PASSAGE FOR REVIEW:
*** Begin section ***

Alligator avoidance: Yet another happy spillover from a "stay away from Florida" policy.

"Here water is most plentiful and soil is all they need."
I remember an American salesman saying he used to sell land in Florida to the unsuspecting by the acres, but it should habe been more adequate selling it by the gallon.

They say there have been 24 deaths in Florida since 1928. A while back you had a piece that indicated that 0.06% of all homicides one year were effected by poisons. Some things are features of literature but scarcely known in life.

Don't forget to stay away from Ikea furniture!

There were 293 people in the US killed by furniture 2000-2010. That's an annual rate of death roughly equal to the total number of Florida alligator/croc fatalities in over 85 years (24).

http://www.cpsc.gov//PageFiles/108985/tipover2011.pdf

That should be 24 in the US, not Florida.

And as to the fatality of IKEA furniture,
http://www.gocomics.com/strangebrew/2016/07/02

ADeco: I'm doubting your number. Women's number 1 method of suicide (in the USA) is poison/overdose. Given that, your number is highly suspect. (men's #1 is firearm, if you don't count marriage or alcohol)

"There have been 567 reports of adverse encounters with alligators with 24 deaths reported in the United States from 1928 to January 1, 2009."

*** End section ***

(Saved data entries)
*** Begin section ***

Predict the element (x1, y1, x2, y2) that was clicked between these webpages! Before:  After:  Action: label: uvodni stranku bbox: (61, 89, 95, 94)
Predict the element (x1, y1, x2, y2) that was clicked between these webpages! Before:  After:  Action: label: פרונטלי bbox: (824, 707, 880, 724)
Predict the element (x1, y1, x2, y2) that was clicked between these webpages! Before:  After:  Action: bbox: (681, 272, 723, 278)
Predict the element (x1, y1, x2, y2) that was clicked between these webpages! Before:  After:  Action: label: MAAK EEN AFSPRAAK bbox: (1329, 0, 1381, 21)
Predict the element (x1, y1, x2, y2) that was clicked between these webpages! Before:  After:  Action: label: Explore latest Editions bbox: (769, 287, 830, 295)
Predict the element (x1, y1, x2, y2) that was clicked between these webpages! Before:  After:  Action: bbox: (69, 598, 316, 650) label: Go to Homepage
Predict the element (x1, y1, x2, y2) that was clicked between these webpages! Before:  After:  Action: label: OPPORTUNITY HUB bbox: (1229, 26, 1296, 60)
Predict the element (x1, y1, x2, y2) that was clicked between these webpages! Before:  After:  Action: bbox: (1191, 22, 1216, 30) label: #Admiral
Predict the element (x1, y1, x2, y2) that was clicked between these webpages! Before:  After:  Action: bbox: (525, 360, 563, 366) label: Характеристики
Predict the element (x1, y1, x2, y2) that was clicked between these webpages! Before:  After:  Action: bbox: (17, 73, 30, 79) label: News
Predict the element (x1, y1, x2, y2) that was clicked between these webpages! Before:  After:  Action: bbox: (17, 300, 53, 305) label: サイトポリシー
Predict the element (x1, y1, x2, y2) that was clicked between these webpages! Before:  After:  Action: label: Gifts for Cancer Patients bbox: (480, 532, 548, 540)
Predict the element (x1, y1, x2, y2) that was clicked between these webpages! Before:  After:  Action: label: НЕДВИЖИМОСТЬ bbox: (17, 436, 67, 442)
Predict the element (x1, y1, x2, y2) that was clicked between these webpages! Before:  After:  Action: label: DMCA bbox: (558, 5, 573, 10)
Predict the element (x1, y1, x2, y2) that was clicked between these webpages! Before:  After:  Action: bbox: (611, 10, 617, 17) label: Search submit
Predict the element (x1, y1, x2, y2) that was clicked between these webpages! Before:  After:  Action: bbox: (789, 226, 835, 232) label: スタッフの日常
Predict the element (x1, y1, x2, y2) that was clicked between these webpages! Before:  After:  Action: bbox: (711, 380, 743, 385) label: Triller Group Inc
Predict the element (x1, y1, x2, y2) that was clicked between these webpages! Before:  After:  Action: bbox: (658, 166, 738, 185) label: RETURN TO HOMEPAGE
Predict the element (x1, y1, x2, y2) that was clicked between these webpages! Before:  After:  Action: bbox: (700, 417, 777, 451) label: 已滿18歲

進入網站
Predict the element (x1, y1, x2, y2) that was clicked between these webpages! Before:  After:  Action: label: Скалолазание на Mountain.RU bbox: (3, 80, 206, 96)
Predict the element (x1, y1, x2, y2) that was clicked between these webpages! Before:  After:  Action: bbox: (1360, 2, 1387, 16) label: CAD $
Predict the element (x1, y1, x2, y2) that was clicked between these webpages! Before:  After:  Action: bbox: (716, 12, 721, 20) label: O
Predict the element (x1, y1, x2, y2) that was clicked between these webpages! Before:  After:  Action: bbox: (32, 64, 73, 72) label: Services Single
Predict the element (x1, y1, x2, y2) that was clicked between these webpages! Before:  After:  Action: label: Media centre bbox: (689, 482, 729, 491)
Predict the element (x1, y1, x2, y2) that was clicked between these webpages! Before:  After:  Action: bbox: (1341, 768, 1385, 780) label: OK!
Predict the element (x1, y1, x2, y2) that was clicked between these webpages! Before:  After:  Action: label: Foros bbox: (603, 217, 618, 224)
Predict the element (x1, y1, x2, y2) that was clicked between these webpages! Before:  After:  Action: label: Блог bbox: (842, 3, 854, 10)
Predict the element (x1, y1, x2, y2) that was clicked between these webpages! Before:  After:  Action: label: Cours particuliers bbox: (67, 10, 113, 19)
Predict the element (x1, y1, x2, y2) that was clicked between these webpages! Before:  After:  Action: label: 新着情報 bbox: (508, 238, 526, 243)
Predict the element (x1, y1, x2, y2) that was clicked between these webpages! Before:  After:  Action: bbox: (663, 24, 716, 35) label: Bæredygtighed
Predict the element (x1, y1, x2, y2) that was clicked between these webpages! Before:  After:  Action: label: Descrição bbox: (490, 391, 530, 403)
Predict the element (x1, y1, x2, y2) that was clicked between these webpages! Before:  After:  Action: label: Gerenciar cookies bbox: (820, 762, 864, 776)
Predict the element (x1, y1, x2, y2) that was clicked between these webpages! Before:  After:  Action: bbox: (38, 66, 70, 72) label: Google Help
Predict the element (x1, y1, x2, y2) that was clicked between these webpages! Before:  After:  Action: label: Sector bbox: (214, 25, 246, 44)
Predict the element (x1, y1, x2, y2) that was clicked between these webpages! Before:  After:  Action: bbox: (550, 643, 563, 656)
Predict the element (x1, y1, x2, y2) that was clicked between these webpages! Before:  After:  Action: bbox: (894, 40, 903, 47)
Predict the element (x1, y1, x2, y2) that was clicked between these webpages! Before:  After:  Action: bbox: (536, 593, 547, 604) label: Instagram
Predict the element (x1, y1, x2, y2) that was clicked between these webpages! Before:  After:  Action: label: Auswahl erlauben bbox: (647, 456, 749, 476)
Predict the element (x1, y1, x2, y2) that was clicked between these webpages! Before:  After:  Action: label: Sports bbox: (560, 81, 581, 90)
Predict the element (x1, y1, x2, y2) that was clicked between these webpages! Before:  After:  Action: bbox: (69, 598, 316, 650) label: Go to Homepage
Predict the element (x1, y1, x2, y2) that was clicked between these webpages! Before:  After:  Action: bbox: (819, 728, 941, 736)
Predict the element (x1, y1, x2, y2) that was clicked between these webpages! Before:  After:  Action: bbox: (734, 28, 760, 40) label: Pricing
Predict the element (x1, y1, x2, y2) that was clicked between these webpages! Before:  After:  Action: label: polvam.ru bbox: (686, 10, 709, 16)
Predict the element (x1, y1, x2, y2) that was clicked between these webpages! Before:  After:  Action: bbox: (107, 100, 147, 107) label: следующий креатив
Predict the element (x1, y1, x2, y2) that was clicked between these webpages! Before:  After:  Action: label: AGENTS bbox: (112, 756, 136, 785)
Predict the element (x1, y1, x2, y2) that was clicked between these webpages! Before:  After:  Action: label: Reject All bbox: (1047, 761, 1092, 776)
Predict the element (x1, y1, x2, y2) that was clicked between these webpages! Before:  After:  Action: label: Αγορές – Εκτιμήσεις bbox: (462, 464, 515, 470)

*** End section ***

ACTION ITEM A:
In the comment thread on alligator avoidance, how many people in the US were killed by furniture from 2000 to 2010?
ACTION ITEM B:
Transcribe the part of the comment thread on alligator avoidance starting at "I remember an" and ending at "from Ikea furniture!".

OUTPUT A:
293

OUTPUT B:
I remember an American salesman saying he used to sell land in Florida to the unsuspecting by the acres, but it should habe been more adequate selling it by the gallon.

They say there have been 24 deaths in Florida since 1928. A while back you had a piece that indicated that 0.06% of all homicides one year were effected by poisons. Some things are features of literature but scarcely known in life.

Don't forget to stay away from Ikea furniture!